What to do:
Rewrite the records below, replacing each occurrence of "Viewport" with "Canvas" and leaving everything else unchanged.

━━━━━ Raw data ━━━━━

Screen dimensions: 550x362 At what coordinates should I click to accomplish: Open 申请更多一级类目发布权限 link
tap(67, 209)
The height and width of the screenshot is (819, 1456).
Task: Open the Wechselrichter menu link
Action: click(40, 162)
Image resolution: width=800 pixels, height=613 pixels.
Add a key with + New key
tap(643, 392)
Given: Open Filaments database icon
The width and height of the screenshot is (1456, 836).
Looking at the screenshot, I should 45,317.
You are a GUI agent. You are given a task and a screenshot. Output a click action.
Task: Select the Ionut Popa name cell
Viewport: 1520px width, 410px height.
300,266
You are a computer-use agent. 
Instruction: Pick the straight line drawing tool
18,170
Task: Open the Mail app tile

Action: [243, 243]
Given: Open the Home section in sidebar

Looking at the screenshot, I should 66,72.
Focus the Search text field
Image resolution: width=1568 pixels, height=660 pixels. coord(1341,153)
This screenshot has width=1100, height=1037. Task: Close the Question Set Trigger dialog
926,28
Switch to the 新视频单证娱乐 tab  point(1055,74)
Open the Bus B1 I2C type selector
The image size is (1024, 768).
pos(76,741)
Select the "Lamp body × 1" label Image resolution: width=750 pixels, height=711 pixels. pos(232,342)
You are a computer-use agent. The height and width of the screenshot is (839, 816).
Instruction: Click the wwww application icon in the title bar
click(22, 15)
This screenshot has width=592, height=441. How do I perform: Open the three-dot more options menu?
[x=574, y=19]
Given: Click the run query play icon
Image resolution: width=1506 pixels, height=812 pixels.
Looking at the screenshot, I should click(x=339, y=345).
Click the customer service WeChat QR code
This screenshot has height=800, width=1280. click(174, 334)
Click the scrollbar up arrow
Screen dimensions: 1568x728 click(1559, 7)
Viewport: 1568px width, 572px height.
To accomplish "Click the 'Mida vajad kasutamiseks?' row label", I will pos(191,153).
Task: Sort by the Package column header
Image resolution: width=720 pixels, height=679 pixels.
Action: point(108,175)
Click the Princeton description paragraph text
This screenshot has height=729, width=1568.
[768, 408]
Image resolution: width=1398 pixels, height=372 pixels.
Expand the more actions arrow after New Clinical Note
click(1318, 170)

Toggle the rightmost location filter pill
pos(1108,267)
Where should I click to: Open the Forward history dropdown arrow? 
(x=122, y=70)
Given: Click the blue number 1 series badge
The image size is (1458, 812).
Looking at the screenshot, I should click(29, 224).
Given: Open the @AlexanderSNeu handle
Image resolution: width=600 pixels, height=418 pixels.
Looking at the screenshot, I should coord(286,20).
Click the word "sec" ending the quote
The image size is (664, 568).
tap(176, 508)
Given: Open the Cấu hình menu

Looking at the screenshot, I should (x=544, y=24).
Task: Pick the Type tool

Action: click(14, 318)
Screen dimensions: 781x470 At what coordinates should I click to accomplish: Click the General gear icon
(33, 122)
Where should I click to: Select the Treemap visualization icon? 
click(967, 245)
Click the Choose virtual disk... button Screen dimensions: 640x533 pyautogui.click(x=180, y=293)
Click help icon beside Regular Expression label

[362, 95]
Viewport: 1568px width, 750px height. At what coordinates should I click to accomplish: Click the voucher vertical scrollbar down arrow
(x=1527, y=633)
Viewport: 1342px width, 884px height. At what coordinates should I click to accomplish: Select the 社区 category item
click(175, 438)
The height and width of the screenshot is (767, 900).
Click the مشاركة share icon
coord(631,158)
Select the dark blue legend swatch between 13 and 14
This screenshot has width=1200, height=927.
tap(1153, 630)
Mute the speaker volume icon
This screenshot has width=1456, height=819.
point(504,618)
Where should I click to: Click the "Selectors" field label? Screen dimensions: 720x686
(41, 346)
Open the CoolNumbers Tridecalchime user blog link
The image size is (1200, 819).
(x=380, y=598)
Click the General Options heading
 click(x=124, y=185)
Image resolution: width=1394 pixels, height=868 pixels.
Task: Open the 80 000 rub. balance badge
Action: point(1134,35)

━━━━━

Answer to the exercise:
Screen dimensions: 550x362 At what coordinates should I click to accomplish: Open 申请更多一级类目发布权限 link
tap(67, 209)
The height and width of the screenshot is (819, 1456).
Task: Open the Wechselrichter menu link
Action: click(40, 162)
Image resolution: width=800 pixels, height=613 pixels.
Add a key with + New key
tap(643, 392)
Given: Open Filaments database icon
The width and height of the screenshot is (1456, 836).
Looking at the screenshot, I should 45,317.
You are a GUI agent. You are given a task and a screenshot. Output a click action.
Task: Select the Ionut Popa name cell
Canvas: 1520px width, 410px height.
300,266
You are a computer-use agent. 
Instruction: Pick the straight line drawing tool
18,170
Task: Open the Mail app tile

Action: [243, 243]
Given: Open the Home section in sidebar

Looking at the screenshot, I should 66,72.
Focus the Search text field
Image resolution: width=1568 pixels, height=660 pixels. coord(1341,153)
This screenshot has width=1100, height=1037. Task: Close the Question Set Trigger dialog
926,28
Switch to the 新视频单证娱乐 tab  point(1055,74)
Open the Bus B1 I2C type selector
The image size is (1024, 768).
pos(76,741)
Select the "Lamp body × 1" label Image resolution: width=750 pixels, height=711 pixels. pos(232,342)
You are a computer-use agent. The height and width of the screenshot is (839, 816).
Instruction: Click the wwww application icon in the title bar
click(22, 15)
This screenshot has width=592, height=441. How do I perform: Open the three-dot more options menu?
[x=574, y=19]
Given: Click the run query play icon
Image resolution: width=1506 pixels, height=812 pixels.
Looking at the screenshot, I should click(x=339, y=345).
Click the customer service WeChat QR code
This screenshot has height=800, width=1280. click(174, 334)
Click the scrollbar up arrow
Screen dimensions: 1568x728 click(1559, 7)
Canvas: 1568px width, 572px height.
To accomplish "Click the 'Mida vajad kasutamiseks?' row label", I will pos(191,153).
Task: Sort by the Package column header
Image resolution: width=720 pixels, height=679 pixels.
Action: point(108,175)
Click the Princeton description paragraph text
This screenshot has height=729, width=1568.
[768, 408]
Image resolution: width=1398 pixels, height=372 pixels.
Expand the more actions arrow after New Clinical Note
click(1318, 170)

Toggle the rightmost location filter pill
pos(1108,267)
Where should I click to: Open the Forward history dropdown arrow? 
(x=122, y=70)
Given: Click the blue number 1 series badge
The image size is (1458, 812).
Looking at the screenshot, I should click(29, 224).
Given: Open the @AlexanderSNeu handle
Image resolution: width=600 pixels, height=418 pixels.
Looking at the screenshot, I should coord(286,20).
Click the word "sec" ending the quote
The image size is (664, 568).
tap(176, 508)
Given: Open the Cấu hình menu

Looking at the screenshot, I should (x=544, y=24).
Task: Pick the Type tool

Action: click(14, 318)
Screen dimensions: 781x470 At what coordinates should I click to accomplish: Click the General gear icon
(33, 122)
Where should I click to: Select the Treemap visualization icon? 
click(967, 245)
Click the Choose virtual disk... button Screen dimensions: 640x533 pyautogui.click(x=180, y=293)
Click help icon beside Regular Expression label

[362, 95]
Canvas: 1568px width, 750px height. At what coordinates should I click to accomplish: Click the voucher vertical scrollbar down arrow
(x=1527, y=633)
Canvas: 1342px width, 884px height. At what coordinates should I click to accomplish: Select the 社区 category item
click(175, 438)
The height and width of the screenshot is (767, 900).
Click the مشاركة share icon
coord(631,158)
Select the dark blue legend swatch between 13 and 14
This screenshot has width=1200, height=927.
tap(1153, 630)
Mute the speaker volume icon
This screenshot has width=1456, height=819.
point(504,618)
Where should I click to: Click the "Selectors" field label? Screen dimensions: 720x686
(41, 346)
Open the CoolNumbers Tridecalchime user blog link
The image size is (1200, 819).
(x=380, y=598)
Click the General Options heading
 click(x=124, y=185)
Image resolution: width=1394 pixels, height=868 pixels.
Task: Open the 80 000 rub. balance badge
Action: point(1134,35)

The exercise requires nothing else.